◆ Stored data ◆
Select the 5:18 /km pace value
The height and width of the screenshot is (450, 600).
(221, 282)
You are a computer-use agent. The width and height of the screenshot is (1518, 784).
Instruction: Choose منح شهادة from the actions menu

◆ Try it ◆
Once you reach the line that holds "The height and", print it and every line after it through the end of the records, word for word.

◆ Expected output ◆
The height and width of the screenshot is (450, 600).
(221, 282)
You are a computer-use agent. The width and height of the screenshot is (1518, 784).
Instruction: Choose منح شهادة from the actions menu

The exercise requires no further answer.